● **Available data**:
※ ※ ※

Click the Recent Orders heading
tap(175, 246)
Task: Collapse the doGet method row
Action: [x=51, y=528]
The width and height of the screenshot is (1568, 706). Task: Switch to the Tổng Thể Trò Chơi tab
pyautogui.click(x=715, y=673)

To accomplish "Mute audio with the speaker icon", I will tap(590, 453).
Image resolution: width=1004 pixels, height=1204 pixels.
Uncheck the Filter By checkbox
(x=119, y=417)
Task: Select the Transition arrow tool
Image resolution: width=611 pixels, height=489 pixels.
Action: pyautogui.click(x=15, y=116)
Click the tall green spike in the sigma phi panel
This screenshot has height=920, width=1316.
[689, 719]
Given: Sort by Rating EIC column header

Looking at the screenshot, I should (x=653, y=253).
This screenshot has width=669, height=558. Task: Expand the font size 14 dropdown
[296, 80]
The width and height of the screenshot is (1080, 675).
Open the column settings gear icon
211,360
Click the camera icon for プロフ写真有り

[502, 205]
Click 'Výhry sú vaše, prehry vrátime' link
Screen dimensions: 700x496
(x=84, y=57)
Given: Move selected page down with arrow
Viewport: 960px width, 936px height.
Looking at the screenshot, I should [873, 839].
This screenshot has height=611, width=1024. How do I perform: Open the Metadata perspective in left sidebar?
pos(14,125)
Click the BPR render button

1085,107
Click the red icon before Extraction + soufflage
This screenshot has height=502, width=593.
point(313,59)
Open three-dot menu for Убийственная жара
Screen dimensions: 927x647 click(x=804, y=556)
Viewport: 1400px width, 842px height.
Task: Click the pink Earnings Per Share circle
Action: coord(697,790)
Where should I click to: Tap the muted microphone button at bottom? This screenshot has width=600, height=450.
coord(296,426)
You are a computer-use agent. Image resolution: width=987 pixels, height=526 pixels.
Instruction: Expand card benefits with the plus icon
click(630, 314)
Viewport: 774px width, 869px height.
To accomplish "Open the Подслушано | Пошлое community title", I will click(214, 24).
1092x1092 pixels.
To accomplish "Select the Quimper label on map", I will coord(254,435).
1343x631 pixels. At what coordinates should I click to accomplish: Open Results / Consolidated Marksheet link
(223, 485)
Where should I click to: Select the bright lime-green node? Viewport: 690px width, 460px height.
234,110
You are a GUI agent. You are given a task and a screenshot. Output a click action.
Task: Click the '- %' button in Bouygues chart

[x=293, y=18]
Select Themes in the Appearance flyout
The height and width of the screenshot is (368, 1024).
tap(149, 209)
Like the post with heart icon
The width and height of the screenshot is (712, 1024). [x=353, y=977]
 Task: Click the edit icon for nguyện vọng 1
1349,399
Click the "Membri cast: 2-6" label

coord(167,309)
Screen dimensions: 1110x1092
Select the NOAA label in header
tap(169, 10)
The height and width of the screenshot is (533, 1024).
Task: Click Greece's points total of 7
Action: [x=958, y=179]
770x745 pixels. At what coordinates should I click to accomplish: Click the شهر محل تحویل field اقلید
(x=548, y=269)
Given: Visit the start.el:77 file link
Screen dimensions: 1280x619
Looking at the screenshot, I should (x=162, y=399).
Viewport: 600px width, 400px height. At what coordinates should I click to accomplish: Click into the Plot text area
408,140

※ ※ ※

● **Aim of the task**: The span to give again runs from the line with "Viewport: 600px width, 400px" through the last line of the records above; reproduce it exactly and nothing more.

● **Completed exercise**:
Viewport: 600px width, 400px height. At what coordinates should I click to accomplish: Click into the Plot text area
408,140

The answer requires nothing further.